In Search of Eco-Salvation

Great piece by Frank Furedi over at Spiked on how, like a stinking sewage effluent pipe, global warming-as-religion is spilling over into, and fouling the clear waters of traditional religion.

In recent years, some in the church have sought to gain the public’s ear through the greening of traditional doctrines, and Christ the Saviour is fast becoming Christ the environmental activist... Church leaders have embraced the rituals of eco-morality to demonstrate their commitment to a higher good. Absolution through carbon offsets appears to be the way forward... As far as some Vatican leaders are concerned, offsetting carbon emissions plays a role analogous to that of fasting or self-mortification in previous times... Through an implicit reinterpretation of classical dogma, the sanctity of nature and all creation displaces the traditional focus on the sanctity of human beings.
His criticism is not limited to the Catholic church, or even to Christianity, as the following anecdote illustrates (WARNING: swallow coffee before reading).
Eco-spirituality is also seen as a moral resource that can transcend cultural and religious differences. This summer, the 9th Islamic Fayre in Bristol promoted an eco theme. ‘Islam is a religion of peace but is also known as a religion of nature’, stated Rizwan Ahmed, the event’s organiser. And Farooq Siddique, community development officer of the British Muslim Cultural Society noted that the ‘event is also about bringing communities together’. The hope that the appeal of eco-spirituality could counteract the influence of radical jihadist sentiments has encouraged British officialdom to support such initiatives. [emphasis added]
Well, wouldn't that be nice... if it were remotely connected to reality. The over-arching ethic Furedi depicts calls to mind this.
...many false prophets will appear and deceive many people.

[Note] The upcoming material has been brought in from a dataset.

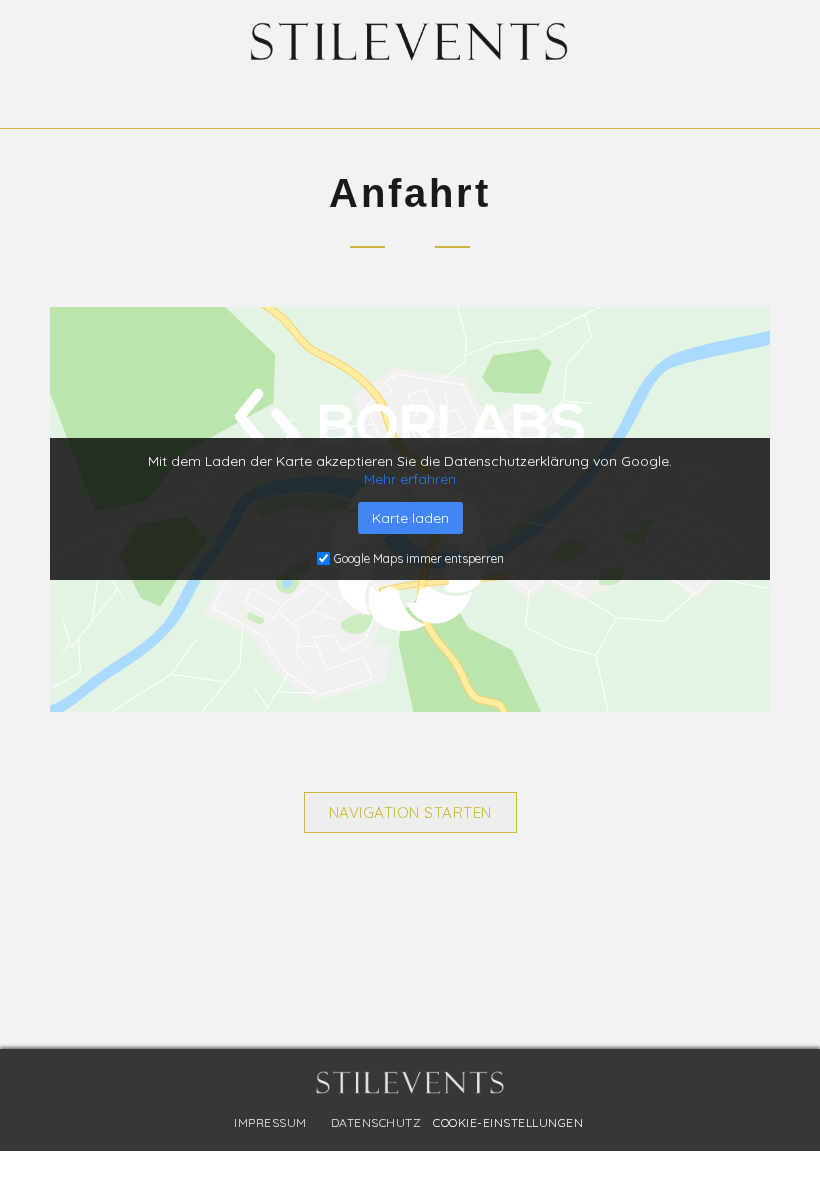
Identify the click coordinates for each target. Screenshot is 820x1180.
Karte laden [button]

Because of the increase of wickedness, the love of most will grow cold, but he who stands firm to the end will be saved.
It's interesting, now that I think about it, how misplaced worry about things getting warm (and therefore more friendly to life) goes hand-in-hand with peoples' love for God growing cold.

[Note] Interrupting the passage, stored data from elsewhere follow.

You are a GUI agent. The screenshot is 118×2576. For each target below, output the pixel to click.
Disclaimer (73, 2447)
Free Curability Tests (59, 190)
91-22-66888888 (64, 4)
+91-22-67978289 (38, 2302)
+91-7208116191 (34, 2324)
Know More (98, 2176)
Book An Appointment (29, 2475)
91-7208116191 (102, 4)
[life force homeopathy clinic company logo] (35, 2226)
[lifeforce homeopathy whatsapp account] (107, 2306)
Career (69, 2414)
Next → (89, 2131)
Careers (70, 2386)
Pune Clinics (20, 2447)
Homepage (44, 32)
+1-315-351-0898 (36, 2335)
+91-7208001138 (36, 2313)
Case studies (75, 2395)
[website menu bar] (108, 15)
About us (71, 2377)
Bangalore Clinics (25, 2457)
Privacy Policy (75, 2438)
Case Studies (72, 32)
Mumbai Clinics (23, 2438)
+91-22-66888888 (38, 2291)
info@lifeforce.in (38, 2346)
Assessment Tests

Furedi concludes forcefully:
...eco-spirituality cannot really compensate for the loss of traditional moral authority. Indeed the very embrace of the environmentalist agenda can only accelerate the decline of institutions that cannot give meaning to the religious doctrines on which they were founded. The shift away from God towards nature inevitably leads to a world where the pronouncements of environmentalist experts trump those of the priesthood. It will be interesting to see what will remain of traditional religion as prophecy and revelation is displaced by computerised climate models.